*** Begin section ***
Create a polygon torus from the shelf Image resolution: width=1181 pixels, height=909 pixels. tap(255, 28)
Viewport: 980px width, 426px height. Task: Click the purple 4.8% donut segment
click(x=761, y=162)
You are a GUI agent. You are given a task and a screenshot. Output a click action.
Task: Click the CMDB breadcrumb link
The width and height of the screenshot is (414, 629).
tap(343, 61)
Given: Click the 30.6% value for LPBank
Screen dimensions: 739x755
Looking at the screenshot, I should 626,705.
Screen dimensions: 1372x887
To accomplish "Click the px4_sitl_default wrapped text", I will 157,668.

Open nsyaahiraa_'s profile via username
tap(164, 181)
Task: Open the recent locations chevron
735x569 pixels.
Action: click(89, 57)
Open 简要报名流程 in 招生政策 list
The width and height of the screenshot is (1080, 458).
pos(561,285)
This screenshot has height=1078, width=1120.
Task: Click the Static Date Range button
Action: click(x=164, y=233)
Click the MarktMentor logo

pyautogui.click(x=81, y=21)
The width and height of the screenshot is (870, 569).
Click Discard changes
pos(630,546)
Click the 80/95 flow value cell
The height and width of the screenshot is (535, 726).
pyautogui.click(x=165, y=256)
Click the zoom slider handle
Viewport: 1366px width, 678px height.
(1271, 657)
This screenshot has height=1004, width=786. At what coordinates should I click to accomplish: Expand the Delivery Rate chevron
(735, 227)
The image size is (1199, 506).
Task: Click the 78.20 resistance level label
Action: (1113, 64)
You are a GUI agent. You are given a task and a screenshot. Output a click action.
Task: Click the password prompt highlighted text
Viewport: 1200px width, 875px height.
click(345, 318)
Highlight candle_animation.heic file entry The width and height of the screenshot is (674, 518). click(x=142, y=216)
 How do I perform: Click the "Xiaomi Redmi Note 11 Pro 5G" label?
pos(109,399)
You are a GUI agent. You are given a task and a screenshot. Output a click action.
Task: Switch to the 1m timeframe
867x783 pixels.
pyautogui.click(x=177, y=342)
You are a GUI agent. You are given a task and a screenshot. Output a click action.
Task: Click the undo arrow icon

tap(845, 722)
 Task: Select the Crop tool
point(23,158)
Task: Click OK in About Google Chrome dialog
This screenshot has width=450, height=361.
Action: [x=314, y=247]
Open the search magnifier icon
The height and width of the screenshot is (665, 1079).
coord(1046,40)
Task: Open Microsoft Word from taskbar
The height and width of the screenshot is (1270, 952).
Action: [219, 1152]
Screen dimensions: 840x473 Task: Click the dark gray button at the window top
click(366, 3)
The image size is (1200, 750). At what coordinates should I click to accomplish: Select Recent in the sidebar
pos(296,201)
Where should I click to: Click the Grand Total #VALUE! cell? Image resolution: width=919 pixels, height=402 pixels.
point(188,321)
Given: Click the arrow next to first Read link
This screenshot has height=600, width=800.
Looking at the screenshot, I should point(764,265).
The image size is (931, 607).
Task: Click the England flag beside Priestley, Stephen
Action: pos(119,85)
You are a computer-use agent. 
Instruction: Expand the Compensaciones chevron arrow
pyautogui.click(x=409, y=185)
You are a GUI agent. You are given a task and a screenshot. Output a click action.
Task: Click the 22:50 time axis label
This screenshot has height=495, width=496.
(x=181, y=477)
*** End section ***
Nothing in the data above should change. Please copy it all.

Create a polygon torus from the shelf Image resolution: width=1181 pixels, height=909 pixels. tap(255, 28)
Viewport: 980px width, 426px height. Task: Click the purple 4.8% donut segment
click(x=761, y=162)
You are a GUI agent. You are given a task and a screenshot. Output a click action.
Task: Click the CMDB breadcrumb link
The width and height of the screenshot is (414, 629).
tap(343, 61)
Given: Click the 30.6% value for LPBank
Screen dimensions: 739x755
Looking at the screenshot, I should 626,705.
Screen dimensions: 1372x887
To accomplish "Click the px4_sitl_default wrapped text", I will 157,668.

Open nsyaahiraa_'s profile via username
tap(164, 181)
Task: Open the recent locations chevron
735x569 pixels.
Action: click(89, 57)
Open 简要报名流程 in 招生政策 list
The width and height of the screenshot is (1080, 458).
pos(561,285)
This screenshot has height=1078, width=1120.
Task: Click the Static Date Range button
Action: click(x=164, y=233)
Click the MarktMentor logo

pyautogui.click(x=81, y=21)
The width and height of the screenshot is (870, 569).
Click Discard changes
pos(630,546)
Click the 80/95 flow value cell
The height and width of the screenshot is (535, 726).
pyautogui.click(x=165, y=256)
Click the zoom slider handle
Viewport: 1366px width, 678px height.
(1271, 657)
This screenshot has height=1004, width=786. At what coordinates should I click to accomplish: Expand the Delivery Rate chevron
(735, 227)
The image size is (1199, 506).
Task: Click the 78.20 resistance level label
Action: (1113, 64)
You are a GUI agent. You are given a task and a screenshot. Output a click action.
Task: Click the password prompt highlighted text
Viewport: 1200px width, 875px height.
click(345, 318)
Highlight candle_animation.heic file entry The width and height of the screenshot is (674, 518). click(x=142, y=216)
 How do I perform: Click the "Xiaomi Redmi Note 11 Pro 5G" label?
pos(109,399)
You are a GUI agent. You are given a task and a screenshot. Output a click action.
Task: Switch to the 1m timeframe
867x783 pixels.
pyautogui.click(x=177, y=342)
You are a GUI agent. You are given a task and a screenshot. Output a click action.
Task: Click the undo arrow icon

tap(845, 722)
 Task: Select the Crop tool
point(23,158)
Task: Click OK in About Google Chrome dialog
This screenshot has width=450, height=361.
Action: [x=314, y=247]
Open the search magnifier icon
The height and width of the screenshot is (665, 1079).
coord(1046,40)
Task: Open Microsoft Word from taskbar
The height and width of the screenshot is (1270, 952).
Action: [219, 1152]
Screen dimensions: 840x473 Task: Click the dark gray button at the window top
click(366, 3)
The image size is (1200, 750). At what coordinates should I click to accomplish: Select Recent in the sidebar
pos(296,201)
Where should I click to: Click the Grand Total #VALUE! cell? Image resolution: width=919 pixels, height=402 pixels.
point(188,321)
Given: Click the arrow next to first Read link
This screenshot has height=600, width=800.
Looking at the screenshot, I should point(764,265).
The image size is (931, 607).
Task: Click the England flag beside Priestley, Stephen
Action: pos(119,85)
You are a computer-use agent. 
Instruction: Expand the Compensaciones chevron arrow
pyautogui.click(x=409, y=185)
You are a GUI agent. You are given a task and a screenshot. Output a click action.
Task: Click the 22:50 time axis label
This screenshot has height=495, width=496.
(x=181, y=477)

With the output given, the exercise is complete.